INTRODUCTION
After the pioneering study of sympatric western lowland gorillas (Gorilla gorilla gorilla) and tschego chimpanzees (Pan troglodytes troglodytes) in Rio Muni (Equatorial Guinea) by Jones & Sabater Pi (1971), several study sites were established in the 1980s in tropical forests where both chimpanzees and gorillas occur (western lowland gorillas and tschego chimpanzees – Gabon: Tutin & Fernandez, 1984, 1993; Tutin et al., 1991; Tutin, Chapter 5; Central African Republic: Carroll, 1988; Fay, 1988; Remis, 1993, 1994; Congo: Kuroda, 1992; Nishihara, 1992, 1994; Mitani et al., 1993; eastern lowland gorillas (Gorilla gorilla graueri) and long-haired chimpanzees (Pan troglodytes schweinfurthii) eastern Zaïre: Yamagiwa et al., 1992, 1994, Chapter 7).

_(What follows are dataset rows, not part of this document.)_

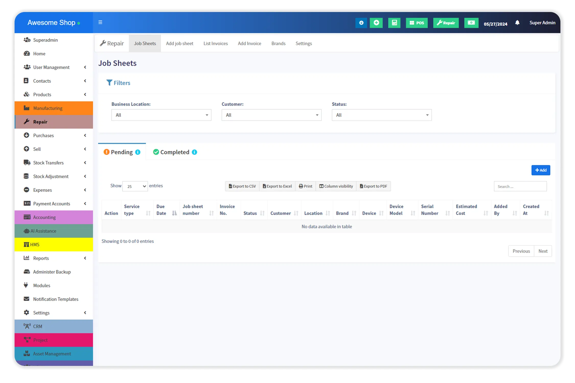Click the HMS sidebar icon
Screen dimensions: 575x383
coord(26,244)
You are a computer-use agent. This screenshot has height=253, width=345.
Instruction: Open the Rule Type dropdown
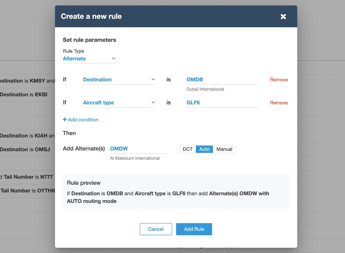(x=89, y=59)
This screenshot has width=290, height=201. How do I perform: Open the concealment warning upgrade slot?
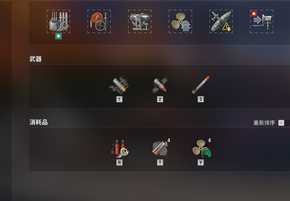pyautogui.click(x=221, y=21)

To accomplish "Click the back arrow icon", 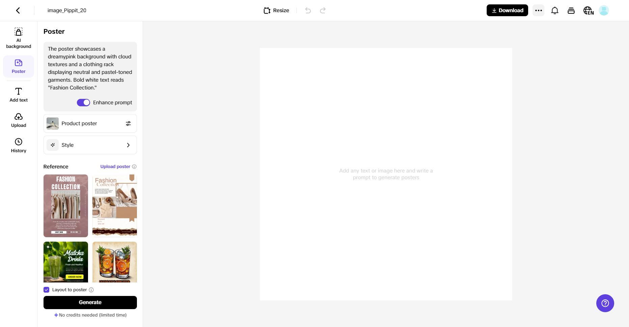I will (18, 10).
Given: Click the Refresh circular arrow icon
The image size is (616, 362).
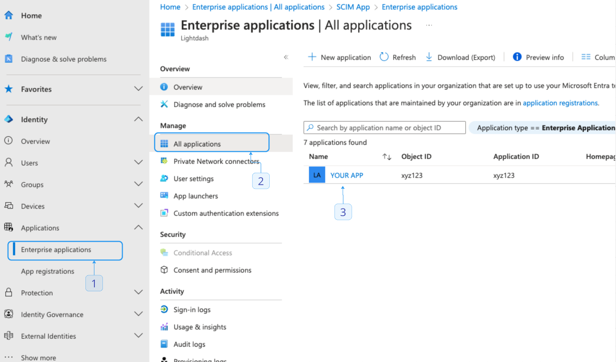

Recent studies at these sites suggest common features of interspecific relationships between gorillas and chimpanzees. Generally, dietary overlap in plant food is great, ranging from about 50% at Kahuzi-Biega (Yamagiwa et al., 1994) to 60–80% at Lopé (Williamson et al., 1990; Tutin & Fernandez, 1993) and Ndoki (Kuroda, 1992). Overlap in fruit consumption is particularity high (70–90%) and habitat use patterns are similar. Thus, they share a similar niche and ecological competition is likely to occur between these two ape species (Tutin & Fernandez, 1985, 1993; Williamson et al., 1990; Kuroda, 1992). Low population densities of gorillas and chimpanzees in Lopé and Kahuzi-Biega might partly be due to this competition (Tutin & Fernandez, 1985; Yamagiwa et al., 1992).